The Free Beer Show is an Edinburgh Fringe institution which has settled in Oxford, showcasing a very impressive selection of comedians on Monday nights at the Cellar. Tonight, nursing our free San Miguel, we were welcomed by compere Rob Alderson, who breaks the first rule of being a compere: to be terrible in order to make the main acts look good. At many comedy gigs you cringe through the compere's spots and laugh out of pity if you laugh at all. But Alderson was genuinely funny, fast-paced and able to think on his feet, working the crowd relentlessly with a manic gleam in his eye.
Support act Dan Hoy brought a stuffed seal on stage, holding a sign saying "Dan Hoy is Quite Good". This had me expecting something self-referential, self-deprecating and a bit postmodern, with creative use of props. Then he explained, "I come with a seal of approval," tossed the seal aside and launched into a string of one-liners, mostly serving to set up puns. This type of act reminds me of television variety shows seen in early childhood. You expect a mother-in-law joke at any moment. His gag about the Krankies bewildered the mostly student-age audience, making him seem all the more like a man out of time.
Josie Long, on the other hand, is right here in the present moment. She is erudite and achingly real, vulnerable and bolshy all at the same time. Tonight she had "Marvellous" written on her stomach in marker above an ocean scene. "I love drawing on myself," she said. She also loves astronomy and philosophy and language and… olives. Hers is a subtle, non-obvious sort of comedy, especially coming after the more traditional approaches of Dan Hoy's rapid-fire gags and Rob Alderson's audience humiliation.
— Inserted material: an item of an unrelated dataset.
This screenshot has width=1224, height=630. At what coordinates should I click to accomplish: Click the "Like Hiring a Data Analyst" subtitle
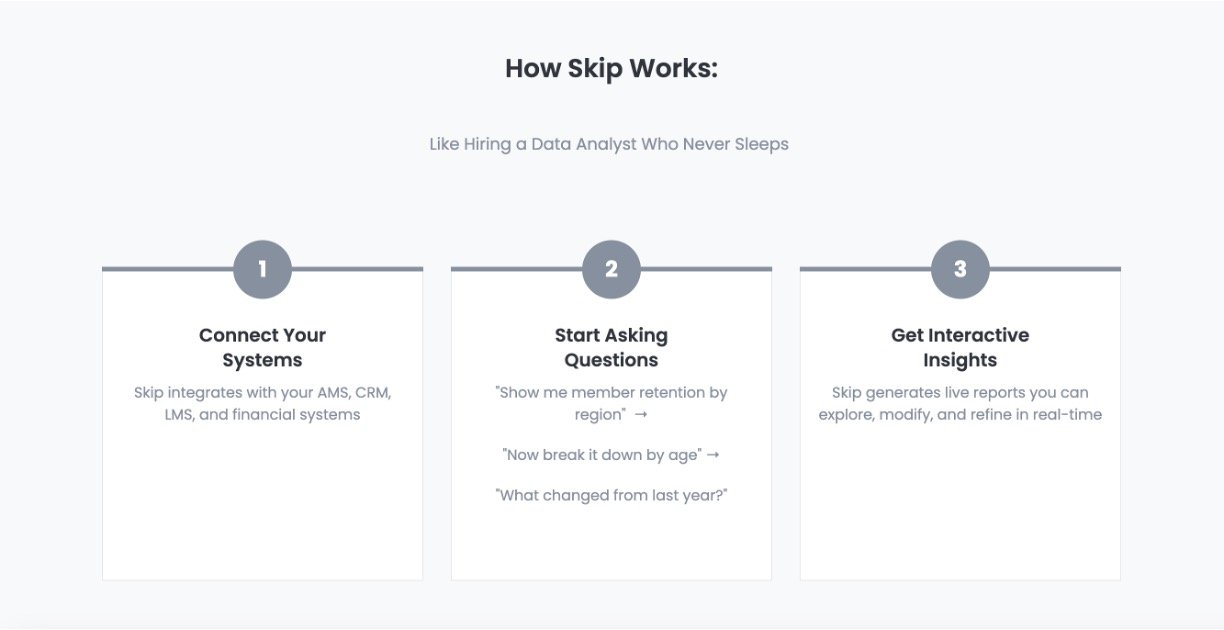pos(609,144)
On superficial inspection she might seem awkward, but actually she's completely in control of the room and her every hesitation, stumble and sudden change of subject is funny. There are no obvious gags or punchlines at first, but the humour creeps up on you slowly until, at some point, you realise you're breathless with laughter and have been for a while. She seemed genuinely surprised when the crowd demanded an encore and claimed it hadn't happened very often. I can't imagine why not.
Comedy often seems to have a very low profile in Oxford. The Free Beer Show deserves more notice and is well worth checking out.